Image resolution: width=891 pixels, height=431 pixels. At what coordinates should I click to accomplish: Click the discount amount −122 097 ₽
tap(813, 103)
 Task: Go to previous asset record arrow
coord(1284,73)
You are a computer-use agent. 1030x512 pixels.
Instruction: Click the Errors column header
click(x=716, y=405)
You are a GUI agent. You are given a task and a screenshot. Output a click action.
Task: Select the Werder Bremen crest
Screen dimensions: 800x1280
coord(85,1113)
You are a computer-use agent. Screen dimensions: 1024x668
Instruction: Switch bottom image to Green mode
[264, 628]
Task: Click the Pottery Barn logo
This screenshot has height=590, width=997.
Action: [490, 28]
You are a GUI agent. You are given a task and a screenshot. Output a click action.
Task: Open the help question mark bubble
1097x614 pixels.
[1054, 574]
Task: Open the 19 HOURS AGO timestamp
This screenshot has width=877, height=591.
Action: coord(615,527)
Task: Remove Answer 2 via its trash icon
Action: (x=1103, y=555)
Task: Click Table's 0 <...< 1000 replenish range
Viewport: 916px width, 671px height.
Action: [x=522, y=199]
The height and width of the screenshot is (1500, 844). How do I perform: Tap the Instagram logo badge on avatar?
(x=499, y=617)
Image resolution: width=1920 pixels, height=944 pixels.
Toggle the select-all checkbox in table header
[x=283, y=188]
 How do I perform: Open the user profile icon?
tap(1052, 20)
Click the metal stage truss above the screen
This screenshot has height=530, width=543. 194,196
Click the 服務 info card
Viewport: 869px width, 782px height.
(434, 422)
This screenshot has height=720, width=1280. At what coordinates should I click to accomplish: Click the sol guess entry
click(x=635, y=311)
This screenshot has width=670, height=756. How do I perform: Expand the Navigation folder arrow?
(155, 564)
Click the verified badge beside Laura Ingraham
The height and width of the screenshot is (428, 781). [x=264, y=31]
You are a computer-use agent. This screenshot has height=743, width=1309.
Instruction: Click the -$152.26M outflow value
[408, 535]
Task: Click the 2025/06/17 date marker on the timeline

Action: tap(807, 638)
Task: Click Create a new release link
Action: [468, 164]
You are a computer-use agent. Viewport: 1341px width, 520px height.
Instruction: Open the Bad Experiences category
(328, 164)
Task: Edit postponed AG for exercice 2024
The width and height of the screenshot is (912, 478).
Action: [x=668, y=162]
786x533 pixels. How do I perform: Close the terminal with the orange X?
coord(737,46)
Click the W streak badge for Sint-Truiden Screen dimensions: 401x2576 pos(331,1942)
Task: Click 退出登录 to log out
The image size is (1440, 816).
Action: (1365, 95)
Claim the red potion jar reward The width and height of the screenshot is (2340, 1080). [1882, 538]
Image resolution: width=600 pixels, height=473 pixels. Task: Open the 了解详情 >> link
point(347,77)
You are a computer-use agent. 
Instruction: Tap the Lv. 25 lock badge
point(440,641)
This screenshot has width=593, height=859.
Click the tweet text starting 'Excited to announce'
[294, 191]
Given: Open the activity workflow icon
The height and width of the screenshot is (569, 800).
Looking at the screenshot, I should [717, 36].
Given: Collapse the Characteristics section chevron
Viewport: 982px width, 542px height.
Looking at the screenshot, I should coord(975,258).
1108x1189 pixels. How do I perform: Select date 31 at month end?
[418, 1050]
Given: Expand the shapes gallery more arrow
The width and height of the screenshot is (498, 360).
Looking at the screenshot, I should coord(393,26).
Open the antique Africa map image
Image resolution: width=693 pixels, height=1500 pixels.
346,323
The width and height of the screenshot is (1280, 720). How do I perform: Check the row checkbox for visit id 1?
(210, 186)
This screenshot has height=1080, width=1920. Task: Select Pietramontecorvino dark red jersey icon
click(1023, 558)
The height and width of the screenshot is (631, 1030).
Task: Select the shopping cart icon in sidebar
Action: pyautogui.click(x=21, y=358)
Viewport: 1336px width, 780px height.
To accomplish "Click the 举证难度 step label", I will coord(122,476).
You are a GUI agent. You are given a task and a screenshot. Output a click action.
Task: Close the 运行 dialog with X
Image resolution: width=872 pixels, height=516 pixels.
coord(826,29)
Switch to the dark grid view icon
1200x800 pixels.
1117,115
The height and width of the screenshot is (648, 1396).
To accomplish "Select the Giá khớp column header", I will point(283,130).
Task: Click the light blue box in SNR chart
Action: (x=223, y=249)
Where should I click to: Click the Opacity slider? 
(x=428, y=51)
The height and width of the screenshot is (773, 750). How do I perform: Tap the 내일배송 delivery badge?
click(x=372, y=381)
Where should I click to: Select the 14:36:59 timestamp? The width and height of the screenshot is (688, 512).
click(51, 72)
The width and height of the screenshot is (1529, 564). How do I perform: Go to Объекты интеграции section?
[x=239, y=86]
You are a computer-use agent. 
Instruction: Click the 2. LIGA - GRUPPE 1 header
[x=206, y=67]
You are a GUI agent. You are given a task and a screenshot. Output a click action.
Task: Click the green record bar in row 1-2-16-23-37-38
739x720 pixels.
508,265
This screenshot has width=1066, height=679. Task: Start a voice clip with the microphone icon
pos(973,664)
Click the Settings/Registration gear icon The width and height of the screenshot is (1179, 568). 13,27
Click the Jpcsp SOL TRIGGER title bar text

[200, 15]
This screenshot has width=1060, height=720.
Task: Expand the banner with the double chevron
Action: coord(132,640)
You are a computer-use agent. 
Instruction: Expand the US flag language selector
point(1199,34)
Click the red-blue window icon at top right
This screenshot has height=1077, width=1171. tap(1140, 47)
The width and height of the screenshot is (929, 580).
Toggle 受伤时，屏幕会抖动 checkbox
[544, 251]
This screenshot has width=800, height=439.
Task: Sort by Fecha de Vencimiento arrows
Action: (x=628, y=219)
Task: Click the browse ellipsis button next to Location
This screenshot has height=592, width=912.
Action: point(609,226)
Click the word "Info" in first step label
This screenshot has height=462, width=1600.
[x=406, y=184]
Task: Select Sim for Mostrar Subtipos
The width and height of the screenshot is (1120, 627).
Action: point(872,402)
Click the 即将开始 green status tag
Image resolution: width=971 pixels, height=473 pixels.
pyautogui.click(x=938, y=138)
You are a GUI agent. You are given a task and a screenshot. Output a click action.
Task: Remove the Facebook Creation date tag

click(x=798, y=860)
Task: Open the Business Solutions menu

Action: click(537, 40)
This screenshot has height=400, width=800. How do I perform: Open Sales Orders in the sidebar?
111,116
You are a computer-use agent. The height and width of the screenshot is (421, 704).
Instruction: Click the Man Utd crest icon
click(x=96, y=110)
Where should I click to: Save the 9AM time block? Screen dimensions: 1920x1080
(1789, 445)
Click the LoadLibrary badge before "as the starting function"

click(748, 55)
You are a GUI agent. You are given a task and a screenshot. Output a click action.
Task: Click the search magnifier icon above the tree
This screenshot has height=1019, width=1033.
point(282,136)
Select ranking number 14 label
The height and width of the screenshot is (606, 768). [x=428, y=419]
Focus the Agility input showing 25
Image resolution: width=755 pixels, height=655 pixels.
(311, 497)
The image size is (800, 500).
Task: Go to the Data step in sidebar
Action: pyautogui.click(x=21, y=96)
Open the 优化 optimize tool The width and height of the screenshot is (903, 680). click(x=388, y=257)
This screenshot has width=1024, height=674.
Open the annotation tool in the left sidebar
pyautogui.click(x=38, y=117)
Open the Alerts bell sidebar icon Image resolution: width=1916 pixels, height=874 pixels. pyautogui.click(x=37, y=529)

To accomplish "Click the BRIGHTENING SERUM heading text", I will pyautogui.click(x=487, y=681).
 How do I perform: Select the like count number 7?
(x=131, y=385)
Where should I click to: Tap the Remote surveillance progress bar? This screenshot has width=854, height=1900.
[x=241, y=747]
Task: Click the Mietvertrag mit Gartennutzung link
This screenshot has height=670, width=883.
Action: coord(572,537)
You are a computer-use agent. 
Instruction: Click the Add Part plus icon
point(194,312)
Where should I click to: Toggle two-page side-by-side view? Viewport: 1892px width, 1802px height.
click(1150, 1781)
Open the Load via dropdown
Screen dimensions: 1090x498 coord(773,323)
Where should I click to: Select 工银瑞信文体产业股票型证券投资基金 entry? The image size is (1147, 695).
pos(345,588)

*****

- **What is expected**
Begin at the first line of the records above and quote every line verbatim through the one that contains "You are a computer-use agent. 1030x512".

- **Answer box**
Image resolution: width=891 pixels, height=431 pixels. At what coordinates should I click to accomplish: Click the discount amount −122 097 ₽
tap(813, 103)
 Task: Go to previous asset record arrow
coord(1284,73)
You are a computer-use agent. 1030x512 pixels.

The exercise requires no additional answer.